• _PROVIDED PASSAGE_
___
Sunday, June 17, 2018

T minus Two


We are at T minus two and counting.  On Tuesday, hopefully at 6 am CDT, we will pull out of our driveway heading to Kissimmee, Florida with about two tons of stuff we will self-deliver to our new home.  That afternoon, at 5 pm, we will do a final walk-through prior to signing the paperwork on Wednesday morning.  Over the following ten-days our lives will be in constant turmoil as we begin to settle into one new place but have to return to what has been our home for the last 25-years to finish the packing out and moving of all the stuff one accumulates over a lifetime.  That is a lot of stuff.
We will miss the friendships we’ve made, but thanks to modern communication and reasonable road conditions they will not be that far away.  We will have to adjust to a new home and new expectations.  Hopefully, we are not so old as to be unwilling and unable to do so.
Personally, I will miss the professional community of Air Force Special Operations whose values I have made my own and have hopefully made some small contribution to ensuring the next generation will not be faced with the choices we were when I was younger.
This move will be hardest on my wife, as her life is intertwined with the friendships she has made and the adaptations that must come with such a radical transition from what is comfortable to the unknown.
Wish us luck.
See you when I resume blogging sometime in July(ish).

Sunday, June 10, 2018

It's a Question of Life and Death


This past week we’ve been informed of the suicides of a fashion designer and a renowned celebrity chef.  As reported in the news, Ms. Kate Spade and Mr. Anthony Bourdain took their lives - apparently hanging themselves.  This same week we are told Mr. Charles Krauthammer has decided to end his fight against an aggressive cancer and let it take his life.  The public outpourings that come with the news of celebrity deaths always give me reason to reflect and I would like to share those thoughts for a few paragraphs.
In the cases of suicide there is, of course, the tributes to a life well lived, and the distress over the individual’s decision to end that life before reaching so natural end.  We see public service announcements about suicide prevention helplines, discussion on how depression is a hidden illness and how there is always hope and we should reach out to check on people to make sure they aren’t about to kill themselves.  These are all admirable things, but when do we ask ourselves the tough question of why suicide is becoming such an epidemic choice in America.  According to the Foundation for Suicide Prevention[1], it is currently the 10th largest cause of death in America and the NY Times[2] reports rates have reached a 30-year high.  The data suggests close to 45,000 people will take their life this year.  To put that into perspective school violence from guns will account for maybe a hundred deaths each year in school shootings.
___
• _DATA EXCERPT_
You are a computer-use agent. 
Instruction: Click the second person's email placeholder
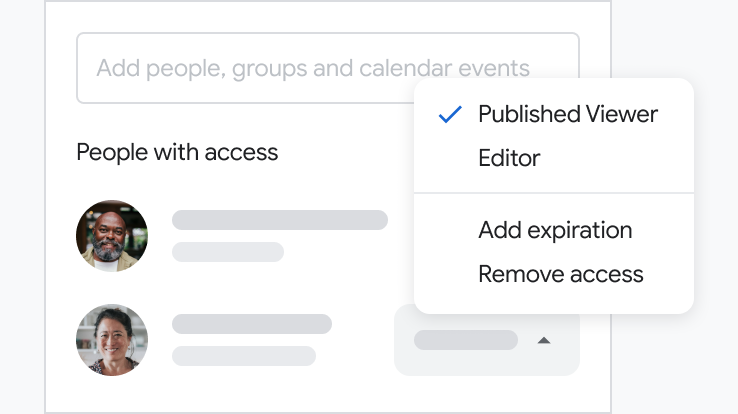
___
• _TASKS TO PERFORM_
1/ From the blog entries, write out the part that opens with the words containing "This past week" and closes with "a few paragraphs.".
2/ According to the blog entries, where does suicide rank among causes of death in America?
3/ Give what follows in the blog entries, starting after their last sentence.

• _EXPECTED RESPONSES_
1/
This past week we’ve been informed of the suicides of a fashion designer and a renowned celebrity chef.  As reported in the news, Ms. Kate Spade and Mr. Anthony Bourdain took their lives - apparently hanging themselves.  This same week we are told Mr. Charles Krauthammer has decided to end his fight against an aggressive cancer and let it take his life.  The public outpourings that come with the news of celebrity deaths always give me reason to reflect and I would like to share those thoughts for a few paragraphs.

2/ It is currently the 10th largest cause of death in America.

3/
Don’t get me wrong, one death is too many in school violence, but the focus of the media seems to be proportionately misplaced as they become outraged over this but say little about the choices that affect 225% more lives.  Casting the media frenzy aside what is it about our society that has caused the suicide rates to go up as they have? 
I believe suicide has always been part of the human condition.   The Eastern faiths and societies view the act as one of courage.  For example, it is well known that traditional Japanese society specific forms of suicide were/are vital if one was to maintain their honor. For years those who touted the quality of Japanese educational standards would gloss over the fact suicide was a leading cause of death for teens[3]. Was poor performance in school the causal factor?
In the middle east and the western world, we see Muslims far too often choose to use their suicides as weapons to kill and maim those who they’ve been taught to hate, with the promise of a greater reward in heaven.  We vilify these acts, but does that have an impact on the next individual or group who seeks to inflict harm through the process of self-sacrifice?  I suspect not.
Western culture has attempted to reduce the allure of suicide through the church teachings.  Church leaders tell the faithful it is a sin, or that it will have long-term repercussions for their souls.  But then there are more extreme faiths (or cults) that have actually encouraged the taking of your own life to reach a higher reward.  It seems to me the moral restraint against the taking of your life is quickly losing its hold on our Judeo-Christian society, but why?
I think there are a number of reasons.  Some may have to do with a loss of the influence of faith, but most of it has to do with the changes we’ve brought forward that gradually erodes the restraint we previously held.  Within my lifetime we have become a culture where self-inflicted death is a practical choice for anyone who chooses it.  We’ve made the taking of unborn life a right that is fought for and defended by those who believe women (and occasionally men) should be unencumbered by their sexual choices. 
We are now beginning to make a choice patient-doctor termination is a preferred option for those who are diagnosed with terminal illness.  Currently, there are seven states with statutes allowing physician-assisted suicide, they are California, Colorado, Hawaii, Montana, Oregon, Vermont, and Washington[4].  Finally, with a few celebrity exceptions, we rarely report on the daily toll of people who’ve found death a preferred option to the life ahead of them.  I imagine that number will only increase as the moral view of suicide in our country continues to evolve.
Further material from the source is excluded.